DATA TO PROCESS.

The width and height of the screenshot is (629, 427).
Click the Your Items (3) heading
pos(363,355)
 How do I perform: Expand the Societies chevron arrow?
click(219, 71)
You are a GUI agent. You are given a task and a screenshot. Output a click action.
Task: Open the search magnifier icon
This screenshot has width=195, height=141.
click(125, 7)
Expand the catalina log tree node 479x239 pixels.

--

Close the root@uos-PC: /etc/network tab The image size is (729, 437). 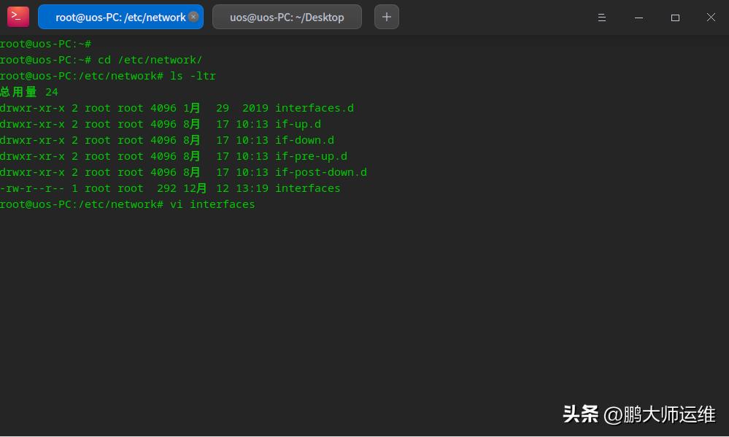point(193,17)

* * *

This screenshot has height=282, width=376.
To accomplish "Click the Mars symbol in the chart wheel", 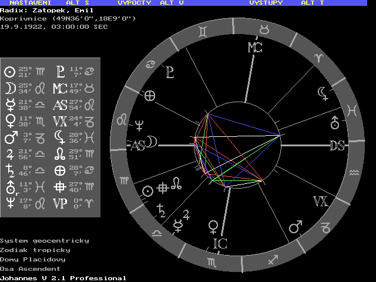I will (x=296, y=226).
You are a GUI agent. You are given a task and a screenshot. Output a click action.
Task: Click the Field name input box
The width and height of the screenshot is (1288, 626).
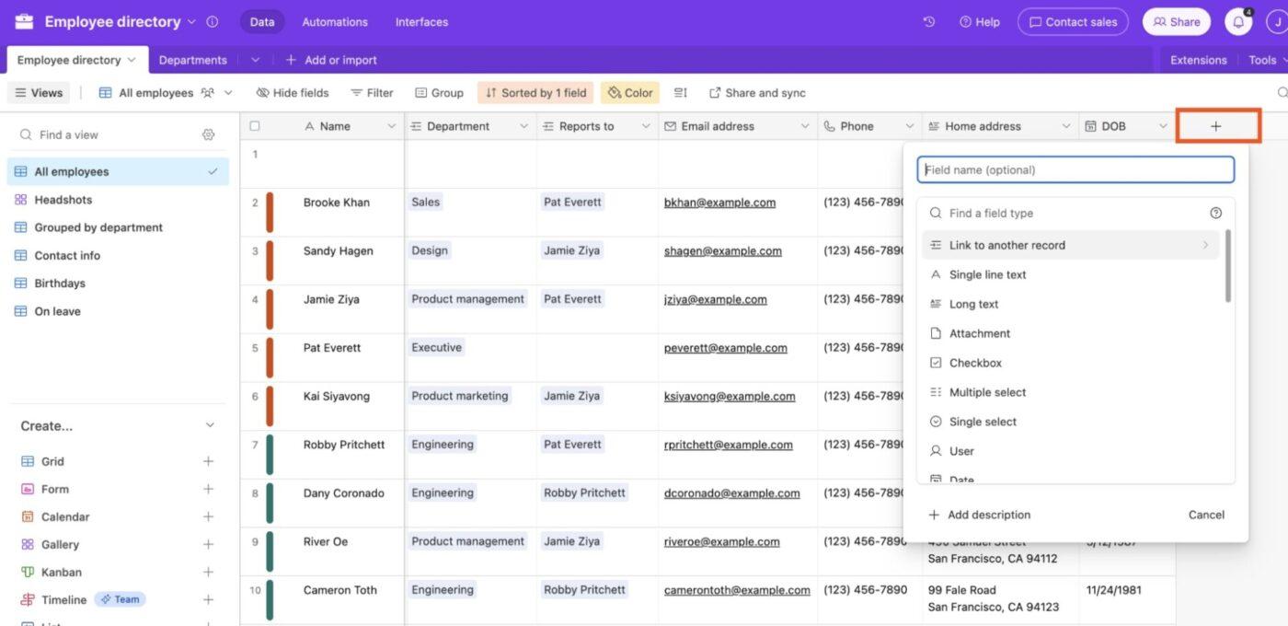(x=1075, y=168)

WHAT THE EXERCISE ASKS. Going back to the entries above, set down exactly the lines that begin at the one with "Click the Your Items (3) heading" and end at the one with "Expand the catalina", both included, and nothing else.

SOLUTION BELOW.
Click the Your Items (3) heading
pos(363,355)
 How do I perform: Expand the Societies chevron arrow?
click(219, 71)
You are a GUI agent. You are given a task and a screenshot. Output a click action.
Task: Open the search magnifier icon
This screenshot has width=195, height=141.
click(125, 7)
Expand the catalina log tree node 479x239 pixels.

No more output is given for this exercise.